BEGIN Selected text

When most people head to Antarctica, the first thing they look for are penguins. Sam Bowser, however, has other things on his mind.
A research scientist at the state Department of Health’s Wadsworth Center in Albany, Bowser has been to Antarctica at least 20 times, and lately his visits have involved looking for a single-celled animal he calls a tree foram. These Foraminifera, as they are also called, live under the water at the ocean bottom and have a secret that Bowser feels could be of great benefit to mankind.
Anyone interested in Bowser’s dips into the frigid ocean water deep in the Southern Hemisphere might want to take in “Conversations from Antarctica,” a series of lectures by scientists and climate experts being held Saturday and Sunday from 1-4 p.m. at Proctors GE Theatre.
Bowser is one of distinguished experts in the field scheduled to speak. The theme of the two-day Proctors event is “Global Climate Change: the View from Antarctica.”
“I’m going to talk about a single-cell organism that picks up sand grains and glues them together to form a tree at the bottom of the ocean,” said Bowser, referring to the tree foram. “We obviously haven’t looked all over the ocean floor, but so far Antarctica is the only place we’ve found these, and if that’s the case it is an endangered species.

END Selected text

# Complete the following
A – According to the article about Sam Bowser and Antarctica, how many times has Bowser been to Antarctica?
B – Write the next part of the article about Sam Bowser and Antarctica, picking up after its final sentence.

BEGIN Source data

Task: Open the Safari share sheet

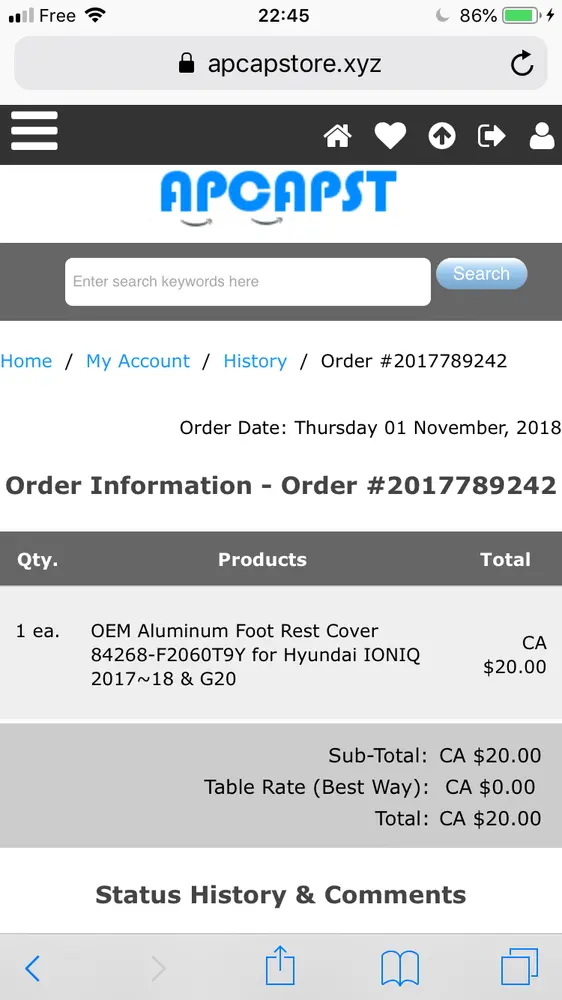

END Source data

# Answers to this exercise
A – At least 20 times.

B –
“We don’t normally think of single-celled organisms as endangered species like we might whales or seals or penguins, but the tree foram could yield significant health and medical benefits,” he said. “Here we have a simple creature that can secrete a remarkable glue that works underwater. Maybe, in the future, it will help us solve a whole host of binding problems in watery environments.”
Bowser said this weekend’s event is a unique one.
“Certainly, any time you have an opportunity to meet with your colleagues in the same field, it’s great, and any time a scientist has a chance to stand up on a platform and talk about their research, it’s a thrill,” said Bowser.
“I’ve never been to an event like this before, but I think everyone will realize they’re talking to a general audience. What I’m talking about will not be over the head of anyone. I hope it will be interesting to them.”
Proctors’ CEO Philip Morris said the event was conceived after numerous conversations with members of the 109th Airlift Wing of the New York Air National Guard in Glenville.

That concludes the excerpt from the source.